- [Data for processing]
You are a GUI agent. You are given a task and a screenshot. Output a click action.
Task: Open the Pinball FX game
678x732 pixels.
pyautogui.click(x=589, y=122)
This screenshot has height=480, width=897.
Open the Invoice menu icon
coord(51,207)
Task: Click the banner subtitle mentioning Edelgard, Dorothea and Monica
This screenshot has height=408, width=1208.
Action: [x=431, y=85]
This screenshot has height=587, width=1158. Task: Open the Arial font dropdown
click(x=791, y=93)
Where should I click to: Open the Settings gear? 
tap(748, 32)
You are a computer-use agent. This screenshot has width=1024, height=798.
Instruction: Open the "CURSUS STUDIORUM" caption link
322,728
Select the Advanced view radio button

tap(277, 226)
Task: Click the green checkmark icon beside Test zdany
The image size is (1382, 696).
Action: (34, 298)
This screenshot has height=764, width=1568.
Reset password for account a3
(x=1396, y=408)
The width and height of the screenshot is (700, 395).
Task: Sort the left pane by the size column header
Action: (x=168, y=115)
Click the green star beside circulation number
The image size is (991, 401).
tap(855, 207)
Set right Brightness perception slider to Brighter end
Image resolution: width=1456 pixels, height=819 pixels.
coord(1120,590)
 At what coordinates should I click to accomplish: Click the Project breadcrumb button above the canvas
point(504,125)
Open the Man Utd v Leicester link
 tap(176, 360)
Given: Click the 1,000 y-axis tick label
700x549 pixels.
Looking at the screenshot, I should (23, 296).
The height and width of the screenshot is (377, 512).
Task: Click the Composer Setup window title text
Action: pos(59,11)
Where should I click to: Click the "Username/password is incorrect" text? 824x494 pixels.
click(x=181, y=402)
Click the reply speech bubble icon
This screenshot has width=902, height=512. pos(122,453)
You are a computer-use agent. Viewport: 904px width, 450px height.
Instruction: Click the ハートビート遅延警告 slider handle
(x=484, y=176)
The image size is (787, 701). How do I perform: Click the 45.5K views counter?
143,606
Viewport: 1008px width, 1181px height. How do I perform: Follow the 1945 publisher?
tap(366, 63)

- [What you will do]
Of the lines above, retype only those from the line containing "Open the Man Utd v Leicester link" through the line containing "Given: Click the 1,000 y-axis tick label", including both, exactly.

- [Answer box]
Open the Man Utd v Leicester link
 tap(176, 360)
Given: Click the 1,000 y-axis tick label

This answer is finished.